[Data items]
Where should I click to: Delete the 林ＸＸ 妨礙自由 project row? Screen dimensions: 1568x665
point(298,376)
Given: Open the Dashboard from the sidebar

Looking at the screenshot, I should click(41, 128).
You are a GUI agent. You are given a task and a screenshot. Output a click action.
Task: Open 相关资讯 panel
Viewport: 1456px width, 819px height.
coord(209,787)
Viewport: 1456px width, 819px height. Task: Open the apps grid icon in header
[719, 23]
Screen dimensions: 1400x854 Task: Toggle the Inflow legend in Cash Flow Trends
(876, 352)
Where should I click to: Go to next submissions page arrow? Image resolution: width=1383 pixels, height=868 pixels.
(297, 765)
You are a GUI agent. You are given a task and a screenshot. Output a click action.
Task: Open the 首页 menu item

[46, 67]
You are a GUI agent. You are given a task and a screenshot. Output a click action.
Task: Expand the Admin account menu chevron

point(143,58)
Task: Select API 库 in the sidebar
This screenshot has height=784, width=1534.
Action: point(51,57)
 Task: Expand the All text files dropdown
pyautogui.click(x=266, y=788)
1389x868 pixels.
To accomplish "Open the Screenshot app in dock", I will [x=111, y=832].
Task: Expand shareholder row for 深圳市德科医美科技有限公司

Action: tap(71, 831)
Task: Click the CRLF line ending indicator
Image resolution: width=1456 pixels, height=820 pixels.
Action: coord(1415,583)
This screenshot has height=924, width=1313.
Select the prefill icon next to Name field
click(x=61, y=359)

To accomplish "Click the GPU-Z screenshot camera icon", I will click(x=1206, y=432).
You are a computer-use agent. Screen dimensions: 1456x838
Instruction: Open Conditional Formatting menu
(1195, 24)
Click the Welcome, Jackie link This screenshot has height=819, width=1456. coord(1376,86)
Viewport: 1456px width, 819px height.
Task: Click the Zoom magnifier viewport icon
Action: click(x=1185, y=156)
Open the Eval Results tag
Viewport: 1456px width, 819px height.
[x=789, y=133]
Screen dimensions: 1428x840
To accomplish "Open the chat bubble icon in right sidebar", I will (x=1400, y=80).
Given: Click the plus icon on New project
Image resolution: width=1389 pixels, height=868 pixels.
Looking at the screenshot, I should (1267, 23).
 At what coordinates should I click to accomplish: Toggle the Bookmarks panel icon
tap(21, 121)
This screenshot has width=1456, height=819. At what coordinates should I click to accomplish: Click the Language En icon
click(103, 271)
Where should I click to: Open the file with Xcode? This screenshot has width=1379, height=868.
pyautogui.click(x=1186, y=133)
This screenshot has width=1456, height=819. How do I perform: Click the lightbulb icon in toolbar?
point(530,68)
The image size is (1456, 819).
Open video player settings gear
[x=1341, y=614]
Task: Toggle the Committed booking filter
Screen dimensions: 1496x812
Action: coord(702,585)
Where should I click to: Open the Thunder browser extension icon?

The problem:
An exact transcript of all the records is the expected result.

Result:
Where should I click to: Delete the 林ＸＸ 妨礙自由 project row? Screen dimensions: 1568x665
point(298,376)
Given: Open the Dashboard from the sidebar

Looking at the screenshot, I should click(41, 128).
You are a GUI agent. You are given a task and a screenshot. Output a click action.
Task: Open 相关资讯 panel
Viewport: 1456px width, 819px height.
coord(209,787)
Viewport: 1456px width, 819px height. Task: Open the apps grid icon in header
[719, 23]
Screen dimensions: 1400x854 Task: Toggle the Inflow legend in Cash Flow Trends
(876, 352)
Where should I click to: Go to next submissions page arrow? Image resolution: width=1383 pixels, height=868 pixels.
(297, 765)
You are a GUI agent. You are given a task and a screenshot. Output a click action.
Task: Open the 首页 menu item

[46, 67]
You are a GUI agent. You are given a task and a screenshot. Output a click action.
Task: Expand the Admin account menu chevron

point(143,58)
Task: Select API 库 in the sidebar
This screenshot has height=784, width=1534.
Action: point(51,57)
 Task: Expand the All text files dropdown
pyautogui.click(x=266, y=788)
1389x868 pixels.
To accomplish "Open the Screenshot app in dock", I will [x=111, y=832].
Task: Expand shareholder row for 深圳市德科医美科技有限公司

Action: tap(71, 831)
Task: Click the CRLF line ending indicator
Image resolution: width=1456 pixels, height=820 pixels.
Action: coord(1415,583)
This screenshot has height=924, width=1313.
Select the prefill icon next to Name field
click(x=61, y=359)

To accomplish "Click the GPU-Z screenshot camera icon", I will click(x=1206, y=432).
You are a computer-use agent. Screen dimensions: 1456x838
Instruction: Open Conditional Formatting menu
(1195, 24)
Click the Welcome, Jackie link This screenshot has height=819, width=1456. coord(1376,86)
Viewport: 1456px width, 819px height.
Task: Click the Zoom magnifier viewport icon
Action: click(x=1185, y=156)
Open the Eval Results tag
Viewport: 1456px width, 819px height.
[x=789, y=133]
Screen dimensions: 1428x840
To accomplish "Open the chat bubble icon in right sidebar", I will (x=1400, y=80).
Given: Click the plus icon on New project
Image resolution: width=1389 pixels, height=868 pixels.
Looking at the screenshot, I should (1267, 23).
 At what coordinates should I click to accomplish: Toggle the Bookmarks panel icon
tap(21, 121)
This screenshot has width=1456, height=819. At what coordinates should I click to accomplish: Click the Language En icon
click(103, 271)
Where should I click to: Open the file with Xcode? This screenshot has width=1379, height=868.
pyautogui.click(x=1186, y=133)
This screenshot has width=1456, height=819. How do I perform: Click the lightbulb icon in toolbar?
point(530,68)
The image size is (1456, 819).
Open video player settings gear
[x=1341, y=614]
Task: Toggle the Committed booking filter
Screen dimensions: 1496x812
Action: coord(702,585)
Where should I click to: Open the Thunder browser extension icon?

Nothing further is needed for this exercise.